Each strategy assigns information value to tree nodes based on data type semantics.

1. Element Count (element_count)

For flat lists (issues, MRs). Value decreases by position: first = 1.0, last = 0.3.

Tools: get_issues, get_merge_requests

2. Cascading (cascading)

For comments with chronological decay: p(i) = β^(n-1-i), β = 0.95. Newest comments are most valuable.
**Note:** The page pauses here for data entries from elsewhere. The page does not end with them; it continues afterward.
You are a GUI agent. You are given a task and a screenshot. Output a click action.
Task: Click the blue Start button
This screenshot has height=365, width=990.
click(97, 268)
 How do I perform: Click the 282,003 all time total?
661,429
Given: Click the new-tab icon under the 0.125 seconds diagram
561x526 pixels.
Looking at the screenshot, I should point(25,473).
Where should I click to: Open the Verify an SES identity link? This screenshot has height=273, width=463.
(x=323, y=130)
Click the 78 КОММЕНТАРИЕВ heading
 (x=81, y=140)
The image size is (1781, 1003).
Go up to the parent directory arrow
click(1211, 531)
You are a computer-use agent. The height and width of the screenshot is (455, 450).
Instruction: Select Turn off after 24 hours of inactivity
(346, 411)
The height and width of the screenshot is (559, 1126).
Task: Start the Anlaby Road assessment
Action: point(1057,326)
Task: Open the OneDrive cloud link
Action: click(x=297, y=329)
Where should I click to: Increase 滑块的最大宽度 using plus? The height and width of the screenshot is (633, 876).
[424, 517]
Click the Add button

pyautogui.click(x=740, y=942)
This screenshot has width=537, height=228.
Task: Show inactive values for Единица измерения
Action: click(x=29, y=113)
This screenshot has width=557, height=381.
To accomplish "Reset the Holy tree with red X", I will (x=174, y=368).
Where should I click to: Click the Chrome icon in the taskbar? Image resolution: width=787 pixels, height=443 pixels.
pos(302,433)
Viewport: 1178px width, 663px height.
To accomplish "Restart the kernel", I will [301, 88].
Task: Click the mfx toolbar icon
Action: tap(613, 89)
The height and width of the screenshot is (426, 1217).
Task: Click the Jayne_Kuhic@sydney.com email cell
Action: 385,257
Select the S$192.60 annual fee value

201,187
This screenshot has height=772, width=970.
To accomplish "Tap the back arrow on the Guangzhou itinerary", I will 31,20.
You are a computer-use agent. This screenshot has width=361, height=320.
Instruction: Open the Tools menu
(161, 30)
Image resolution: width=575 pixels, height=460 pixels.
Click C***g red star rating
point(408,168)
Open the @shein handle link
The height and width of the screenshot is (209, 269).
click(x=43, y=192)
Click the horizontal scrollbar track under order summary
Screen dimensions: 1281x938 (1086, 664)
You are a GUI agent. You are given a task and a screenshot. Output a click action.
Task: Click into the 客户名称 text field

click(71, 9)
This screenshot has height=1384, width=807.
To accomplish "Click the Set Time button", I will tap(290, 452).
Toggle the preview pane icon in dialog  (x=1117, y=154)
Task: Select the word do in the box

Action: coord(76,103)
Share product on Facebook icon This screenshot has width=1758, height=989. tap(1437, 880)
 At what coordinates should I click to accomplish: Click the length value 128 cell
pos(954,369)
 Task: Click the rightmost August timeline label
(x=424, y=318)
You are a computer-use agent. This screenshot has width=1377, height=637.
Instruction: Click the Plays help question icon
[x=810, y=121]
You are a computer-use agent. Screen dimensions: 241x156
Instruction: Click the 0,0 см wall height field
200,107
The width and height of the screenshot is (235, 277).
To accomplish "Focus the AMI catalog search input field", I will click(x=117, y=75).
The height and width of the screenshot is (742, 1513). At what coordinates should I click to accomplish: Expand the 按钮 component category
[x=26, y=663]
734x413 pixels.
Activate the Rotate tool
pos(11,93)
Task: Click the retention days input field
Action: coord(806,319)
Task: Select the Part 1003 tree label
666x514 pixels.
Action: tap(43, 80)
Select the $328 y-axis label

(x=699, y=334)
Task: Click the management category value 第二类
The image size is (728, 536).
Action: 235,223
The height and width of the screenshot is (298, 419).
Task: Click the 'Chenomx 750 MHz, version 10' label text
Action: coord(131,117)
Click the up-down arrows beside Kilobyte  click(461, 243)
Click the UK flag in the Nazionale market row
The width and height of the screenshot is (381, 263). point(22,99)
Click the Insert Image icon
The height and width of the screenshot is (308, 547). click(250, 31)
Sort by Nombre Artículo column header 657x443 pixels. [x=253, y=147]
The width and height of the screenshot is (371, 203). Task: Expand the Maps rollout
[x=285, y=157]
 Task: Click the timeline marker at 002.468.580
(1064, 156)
Oldest of 50 gets ~8% value of newest.

Tools: get_issue_comments

3. Size-Proportional (size_proportional)

For diffs, weighted by file type importance:

File TypeWeight
.lock, .sum, package-lock.json0.05
.min.js, .min.css0.10
Migrations, schema files0.60
Test files0.70
Source code1.00

Tools: get_merge_request_diffs

4. Thread-Level (thread_level)

For discussions: resolved = 0.3, unresolved = 1.0. First and last comment in each thread are always preserved.

Tools: get_merge_request_discussions

5. Head+Tail (head_tail)

For logs: 30% head (config/environment), 70% tail (errors/results). Error patterns (ERROR|FATAL|Exception|panic) get boosted value.

Tools: get_job_logs

6. Default (default)

Uniform value 1.0 for all nodes. No semantic trimming.

Tools: get_pipeline, get_users, get_statuses

Strategy Resolution

The StrategyResolver maps tool names to strategies:

  1. Exact match in TOML [format_pipeline.strategies] overrides
  2. Hardcoded defaults by tool name
  3. Strip proxy prefix (cloud__get_issuesget_issues) and retry 1-2
  4. Fallback to default strategy

Pagination via Offset/Limit

The primary pagination mechanism is offset/limit parameters on tool calls. When the pipeline produces a chunk index (see Chunk-Based Lazy Loading), agents use the offset and limit values from the chunk index to fetch specific chunks of data.

This replaces the earlier cursor-based approach with a simpler, stateless model:

  1. First request returns chunk 1 + chunk index
  2. Agent reads the chunk index to understand available data
  3. Agent calls the tool again with chunk: N for the desired chunk
  4. Agent can stop early — no need to consume all chunks sequentially

Token Estimation

Uses char-based approximation (~3.5 chars/token) instead of tiktoken-rs to avoid ~2MB binary size increase. The 20% margin in the budget pipeline compensates for estimation inaccuracy.

Crate Structure

crates/plugins/format-pipeline/src/
├── lib.rs              # Pipeline, PipelineConfig, OutputFormat, TransformOutput
├── toon.rs             # TOON encoding wrappers + TrimLevel
├── token_counter.rs    # Token estimation
├── tree.rs             # TrimNode structure + builders
├── trim/
│   ├── mod.rs          # Algorithm dispatch
│   ├── knapsack.rs     # Tree Knapsack DP (< 100 nodes)
│   ├── greedy.rs       # Greedy fractional (100-999)
│   ├── wfq.rs          # Hierarchical WFQ (1000-9999)
│   └── head_tail.rs    # Head+Tail linear (≥ 10000)
├── strategy.rs         # 6 strategies + StrategyResolver
├── budget.rs           # Iterative budget pipeline
├── page_index.rs       # Chunk index generation for lazy loading
├── pagination.rs       # Offset/limit pagination
└── truncation.rs       # String/diff truncation utilities

Metadata & Compression Stats

Every format_output() call returns FormatResult with metadata:

use devboy_executor::{format_output, FormatResult, FormatMetadata};

let result: FormatResult = format_output(output, Some("toon"), Some("get_issues"), None)?;

println!("Content: {} chars", result.content.len());
println!("Raw JSON: {} chars", result.metadata.raw_chars);
println!("Output: {} chars", result.metadata.output_chars);
println!("Tokens: ~{}", result.metadata.estimated_tokens);
println!("Compression: {:.0}%", (1.0 - result.metadata.compression_ratio) * 100.0);
println!("Truncated: {}", result.metadata.truncated);

NAPI Bridge Integration

When using format_output() from a NAPI bridge, serialize FormatResult as JSON to expose metadata:

let result = devboy_executor::format_output(output, format, tool_name, None)?;
let json = serde_json::json!({
    "content": result.content,
    "metadata": result.metadata,
});
// Returns: { content: "...", metadata: { raw_chars, output_chars, estimated_tokens, ... } }

Note: The NAPI callToolWithMetadata() function is implemented in the consuming project's NAPI bridge layer, not in this repository.

Token Estimation

Tokens are estimated as chars * 10 / 35 (~chars / 3.5), which approximates Claude's tokenizer for mixed English/code content.